Le indagini della Polizia sono concentrate in particolare sulla ricerca di uno straniero, un extracomunitario dalla pelle scura secondo quanto hanno riferito alcuni testimoni.
Diverse persone sono state condotte in Questura ma i testimoni non hanno riconosciuto l’uomo che ha tentato di incenerire la Machina votiva.
Su una cosa però ormai non ci sono dubbi. Lo svolgimento dei fatti, raccontato dal trentenne messinese che ha sventato l’incendio, è stato riportato fedelmente in quanto la sua versione corrisponde a quella fornita da altre persone che si trovavano in piazza Duomo.
L’incendiario ha scavalcato le transenne ed ha versato della benzina attorno alla Vara. Quindi, con un accendino, ha appiccato il fuoco ad un rotolo di carta assorbente e l’ha lanciato sul carro.
E’ stato il giovane messinese, che stava pregando, a cercare di bloccarlo e spegnere il focolaio.
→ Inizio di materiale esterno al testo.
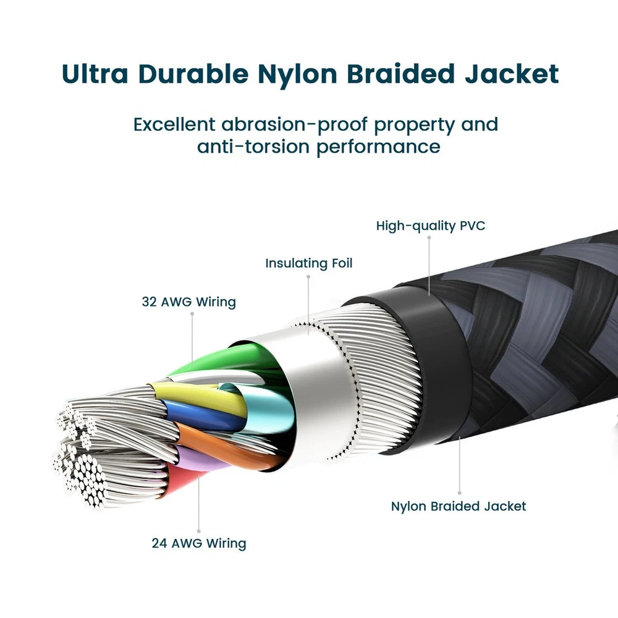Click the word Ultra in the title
tap(95, 74)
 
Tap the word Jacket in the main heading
tap(512, 74)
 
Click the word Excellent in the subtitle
tap(174, 125)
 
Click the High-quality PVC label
tap(431, 226)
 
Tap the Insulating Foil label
tap(308, 263)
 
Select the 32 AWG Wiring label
tap(188, 302)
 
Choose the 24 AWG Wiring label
tap(199, 543)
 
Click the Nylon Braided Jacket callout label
tap(459, 507)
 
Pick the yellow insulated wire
tap(197, 396)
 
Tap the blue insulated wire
tap(201, 416)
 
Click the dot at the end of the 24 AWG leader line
tap(198, 531)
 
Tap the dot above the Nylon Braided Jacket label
tap(460, 493)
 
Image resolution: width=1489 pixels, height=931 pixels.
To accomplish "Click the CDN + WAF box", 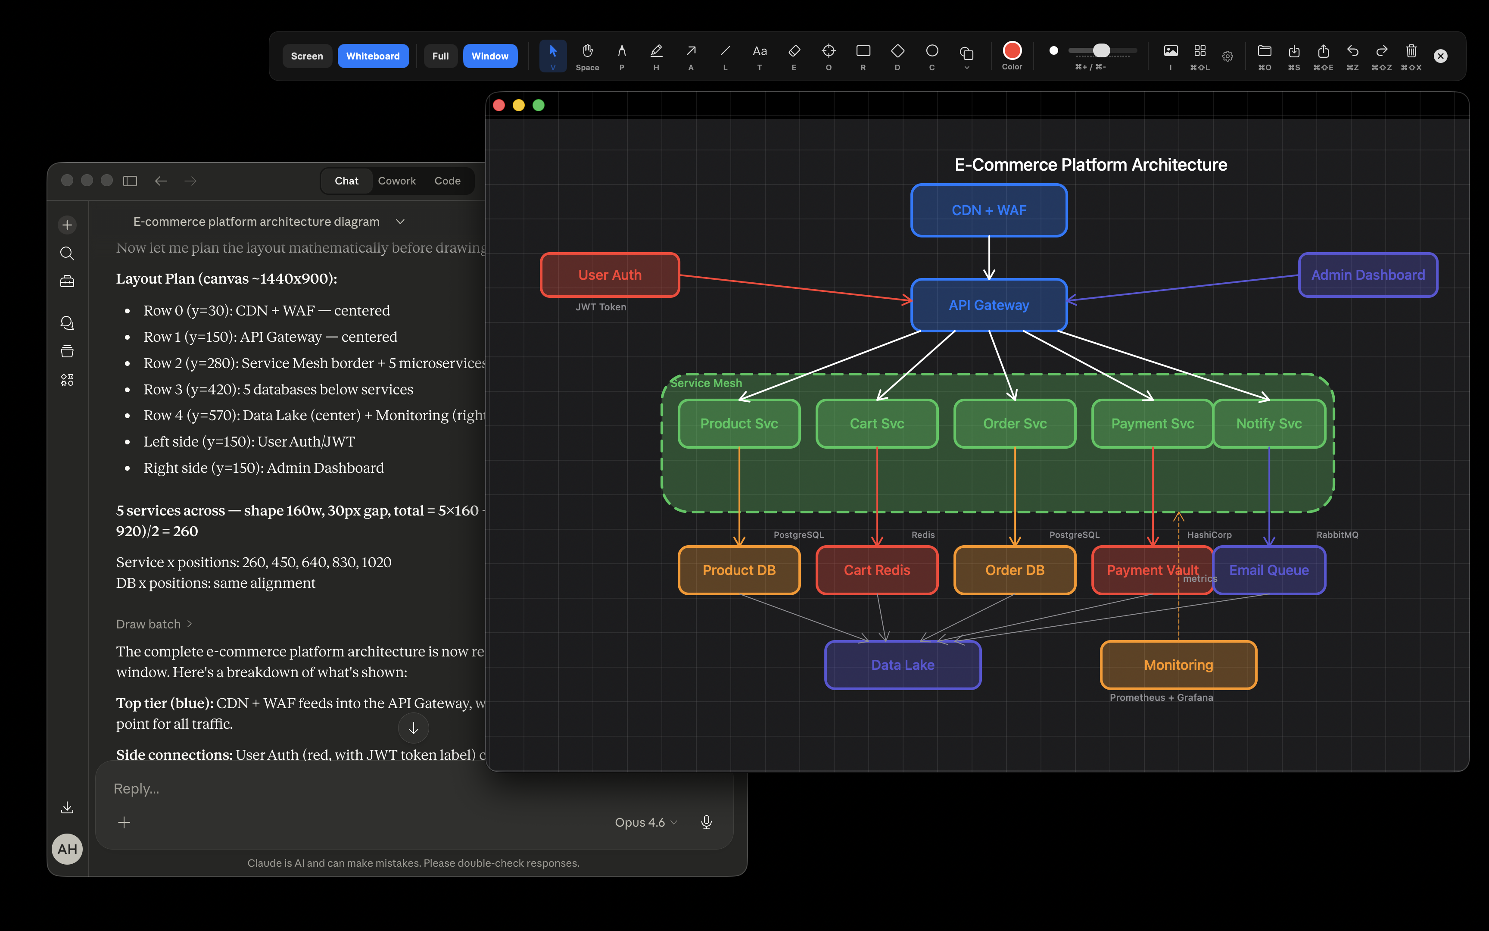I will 989,210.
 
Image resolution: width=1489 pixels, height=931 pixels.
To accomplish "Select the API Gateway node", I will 989,305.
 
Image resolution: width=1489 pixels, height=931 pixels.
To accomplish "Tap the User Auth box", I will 610,275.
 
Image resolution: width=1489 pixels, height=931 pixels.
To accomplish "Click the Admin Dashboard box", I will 1368,275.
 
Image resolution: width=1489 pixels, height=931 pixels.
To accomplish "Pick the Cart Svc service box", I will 877,424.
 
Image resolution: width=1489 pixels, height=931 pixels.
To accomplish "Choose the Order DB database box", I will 1015,570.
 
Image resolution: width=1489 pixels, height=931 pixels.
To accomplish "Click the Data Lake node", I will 903,665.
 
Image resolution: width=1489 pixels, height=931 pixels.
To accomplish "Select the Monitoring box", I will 1178,665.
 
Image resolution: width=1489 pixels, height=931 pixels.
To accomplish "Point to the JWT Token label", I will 601,306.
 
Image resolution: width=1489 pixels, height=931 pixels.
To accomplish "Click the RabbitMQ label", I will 1337,534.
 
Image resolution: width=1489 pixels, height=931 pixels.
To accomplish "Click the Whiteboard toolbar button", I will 373,56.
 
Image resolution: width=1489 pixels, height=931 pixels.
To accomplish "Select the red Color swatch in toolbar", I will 1012,50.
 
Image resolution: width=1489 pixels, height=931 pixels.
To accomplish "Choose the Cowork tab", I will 397,181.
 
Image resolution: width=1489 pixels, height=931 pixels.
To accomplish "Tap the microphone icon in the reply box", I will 706,822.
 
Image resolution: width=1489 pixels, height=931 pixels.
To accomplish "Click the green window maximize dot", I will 539,105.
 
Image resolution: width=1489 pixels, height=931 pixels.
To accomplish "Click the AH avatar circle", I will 67,849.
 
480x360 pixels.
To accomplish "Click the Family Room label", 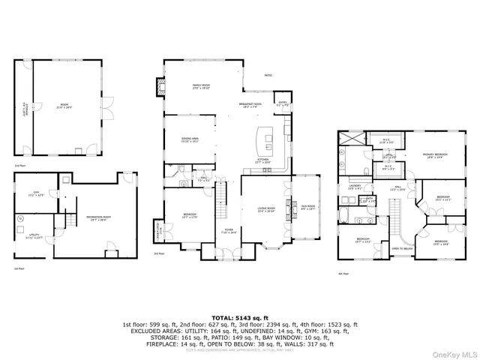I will click(200, 87).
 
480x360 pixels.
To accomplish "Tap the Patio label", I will click(268, 76).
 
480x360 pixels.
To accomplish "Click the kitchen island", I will click(266, 139).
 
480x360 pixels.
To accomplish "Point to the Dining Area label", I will click(190, 140).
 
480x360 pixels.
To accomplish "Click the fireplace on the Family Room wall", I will click(158, 87).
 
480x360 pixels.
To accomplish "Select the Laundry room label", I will click(355, 187).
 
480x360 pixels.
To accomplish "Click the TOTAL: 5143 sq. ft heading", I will click(240, 317).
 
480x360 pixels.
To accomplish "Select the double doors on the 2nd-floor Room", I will click(106, 102).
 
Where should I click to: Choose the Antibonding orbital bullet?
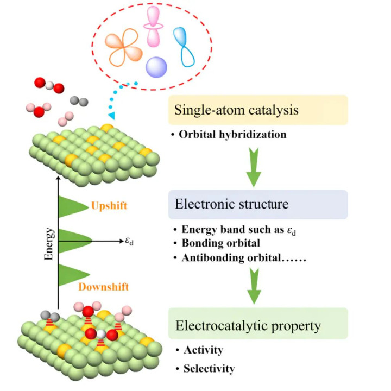[238, 258]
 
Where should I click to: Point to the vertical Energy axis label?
[48, 246]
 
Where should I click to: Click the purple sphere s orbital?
[156, 67]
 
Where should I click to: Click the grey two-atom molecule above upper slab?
[80, 102]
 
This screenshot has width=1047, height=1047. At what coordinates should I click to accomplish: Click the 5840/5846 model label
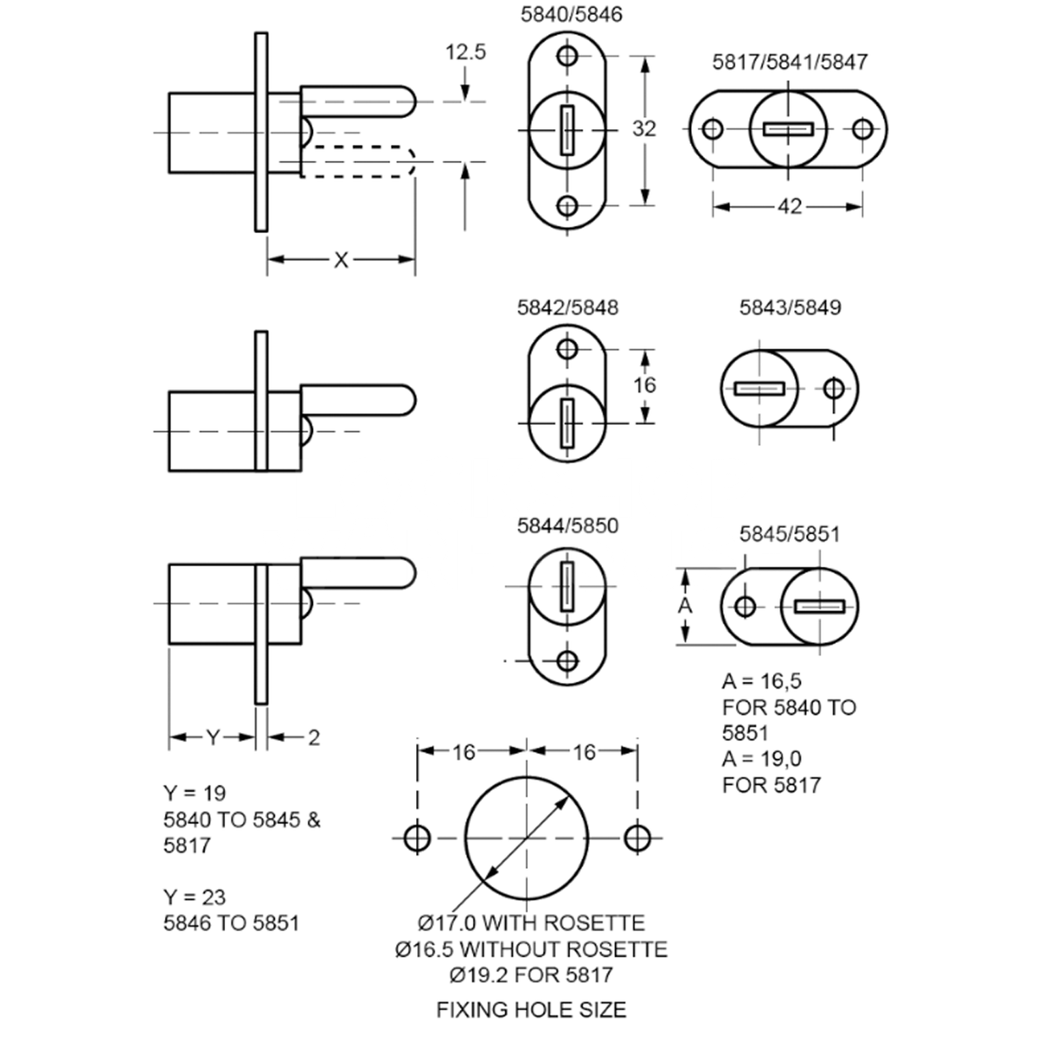571,15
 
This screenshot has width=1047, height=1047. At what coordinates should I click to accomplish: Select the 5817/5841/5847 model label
790,62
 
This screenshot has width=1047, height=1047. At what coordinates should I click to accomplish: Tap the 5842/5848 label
568,308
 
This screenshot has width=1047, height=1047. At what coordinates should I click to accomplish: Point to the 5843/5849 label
790,308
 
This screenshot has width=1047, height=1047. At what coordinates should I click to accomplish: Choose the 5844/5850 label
568,525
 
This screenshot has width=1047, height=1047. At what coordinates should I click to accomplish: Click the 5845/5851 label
790,533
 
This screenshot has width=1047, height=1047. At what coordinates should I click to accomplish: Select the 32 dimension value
644,129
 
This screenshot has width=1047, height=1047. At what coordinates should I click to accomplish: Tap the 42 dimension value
789,207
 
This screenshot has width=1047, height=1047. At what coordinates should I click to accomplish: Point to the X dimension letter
340,260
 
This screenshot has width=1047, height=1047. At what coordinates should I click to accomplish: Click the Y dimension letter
212,738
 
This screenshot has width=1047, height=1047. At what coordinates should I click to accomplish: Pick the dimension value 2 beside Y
313,738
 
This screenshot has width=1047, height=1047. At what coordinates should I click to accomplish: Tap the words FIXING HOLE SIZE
530,1009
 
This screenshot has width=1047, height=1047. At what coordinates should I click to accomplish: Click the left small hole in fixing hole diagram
418,838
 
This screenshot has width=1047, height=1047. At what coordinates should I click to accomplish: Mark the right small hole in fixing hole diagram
637,838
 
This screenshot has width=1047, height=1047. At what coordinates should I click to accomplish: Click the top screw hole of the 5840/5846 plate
569,57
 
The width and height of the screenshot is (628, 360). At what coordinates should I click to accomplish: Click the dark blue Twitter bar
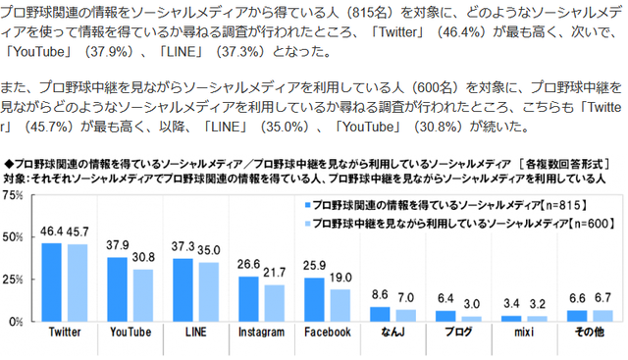click(x=52, y=283)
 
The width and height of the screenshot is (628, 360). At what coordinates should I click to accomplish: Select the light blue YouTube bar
click(x=143, y=295)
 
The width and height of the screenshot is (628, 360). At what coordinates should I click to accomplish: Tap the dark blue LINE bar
click(x=183, y=290)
L’uomo dalla pelle scura è fuggito a gambe levate lasciando per terra tre bottiglie di plastica contenenti la benzina.
Niente da fare, invece, per quanto riguarda le immagini registrate dalle telecamere che si trovano in piazza Duomo. Dalla verifica delle immagini gli agenti delle Volanti e della Digos, che stanno effettuando le indagini, non hanno ottenuto alcun indizio di rilievo.